La fondation de L’Humanité nouvelle par M. Hamon est un signe remarquable de l’esprit nouveau : la liste des collaborateurs renferme des députés socialistes (comme MM. Vandervelde, Van Kol, E. Ferri), des anarchistes (comme MM. Grave, Kropotkine, Reclus), des marxistes (comme MM. B. Croce, H. Lagardelle et l’ancien directeur de la Revue socialiste, M. G. Renard).

Entre tous ces hommes existe une communauté générale de sentiments, qui les séparent de la société bourgeoise, même des radicaux les plus avancés ; on trouve chez tous ce que j’ai appelé la notion de la catastrophe morale, résultant de la nouvelle évaluation de toutes les valeurs morales par le prolétariat militant : un socialiste et un anarchiste, engagés tous les deux dans le mouvement syndical, ne diffèrent guère ; ils comprennent les rapports sociaux, la conduite privée et le droit à peu près de la même manière ; – on ne saurait en dire autant d’un avocat parisien devenu député socialiste et d’un travailleur d’usine. Il ne faut donc attacher qu’une importance très médiocre aux formules et aux revendications des programmes.

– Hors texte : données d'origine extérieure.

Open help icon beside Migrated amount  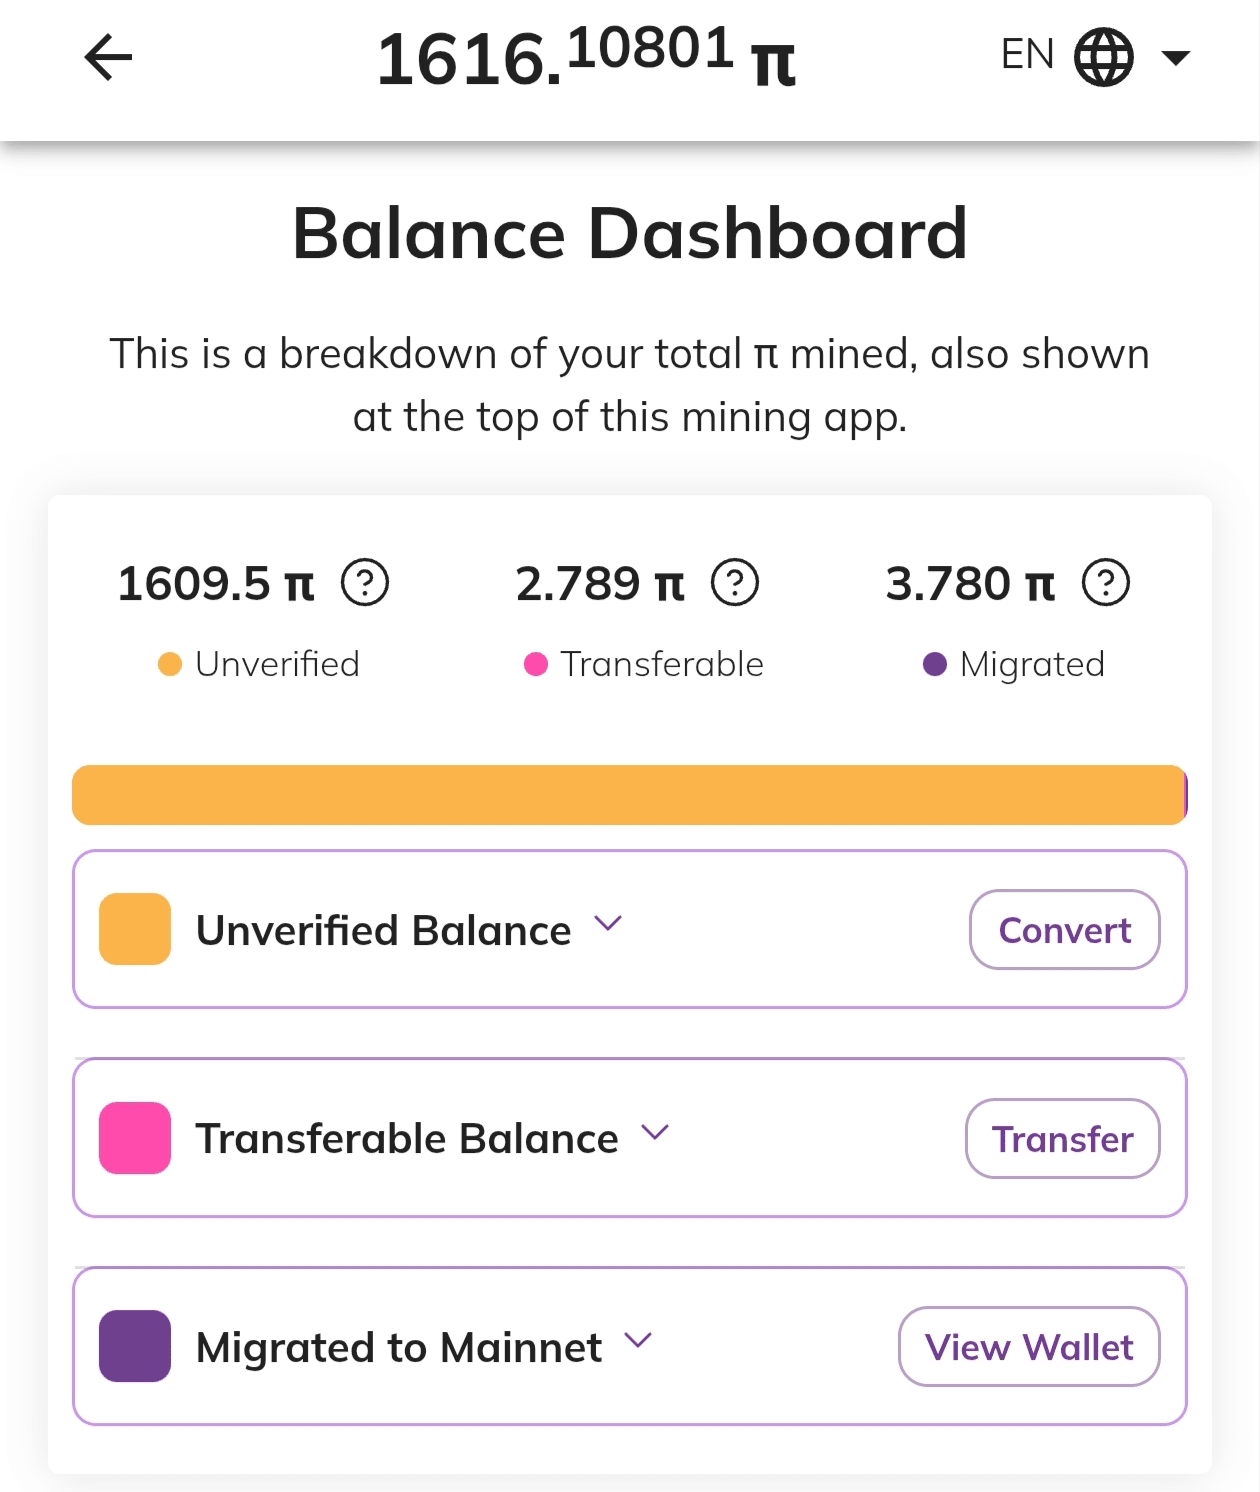tap(1106, 583)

Bien loin de marquer la déchéance du socialisme, la crise actuelle du socialisme scientifique marque un grand progrès : elle facilite le mouvement progressif en affranchissant d’entraves la pensée. Longtemps on a cru que le socialisme pouvait déduire ses conclusions de thèses scientifiques et être une science sociale appliquée ; un interprète fort habile de Marx, M. B. Croce a montré qu’une pareille opération est impossible à réaliser.

La science doit se développer librement sans aucune préoccupation sectaire ; la sociologie et l’histoire existent pour tout le monde de la même manière ; il ne saurait y avoir une science appropriée aux aspirations de la social-démocratie, de même que les catholiques intelligents ne pensent plus qu’il puisse y avoir une science catholique (…).

Le travail fait par Marx ne sera point perdu, tout au contraire ; son œuvre mieux comprise, illuminée par l’expérience acquise, interprétée d’une manière philosophique, fournira des indications singulièrement profondes sur la portée des problèmes sociaux.

Quelques camarades et moi, nous nous efforçons d’utiliser les trésors de réflexions et d’hypothèses que Marx a groupés dans ses livres : c’est la vraie manière de tirer parti d’une œuvre géniale et inachevée. Au lieu de répéter des formules abstraites, nous nous instruisons librement.

Mais ce travail, pour important qu’il soit, est tout à fait accessoire dans le mouvement socialiste, comme tout travail idéologique d’ailleurs.

Le socialisme n’est pas une doctrine, une secte, un système politique ; c’est l’émancipation des classes ouvrières qui s’organisent, s’instruisent et créent des institutions nouvelles. C’est pourquoi je terminais par ces mots un article sur l’avenir socialiste des syndicats : « Pour condenser ma pensée en une formule, je dirai que tout l’avenir du socialisme réside dans le développement autonome des syndicats ouvriers. » [publié dans l’Humanité nouvelle, mai 1898] »

Georges Sorel veut renforcer le syndicalisme révolutionnaire, car ce dernier est anti-politique. Cela nuit à la conscientisation social-démocrate, et cela permet inversement l’éclectisme, où justement des intellectuels comme Georges Sorel (ou Benito Mussolini) peuvent tirer leur épingle du jeu.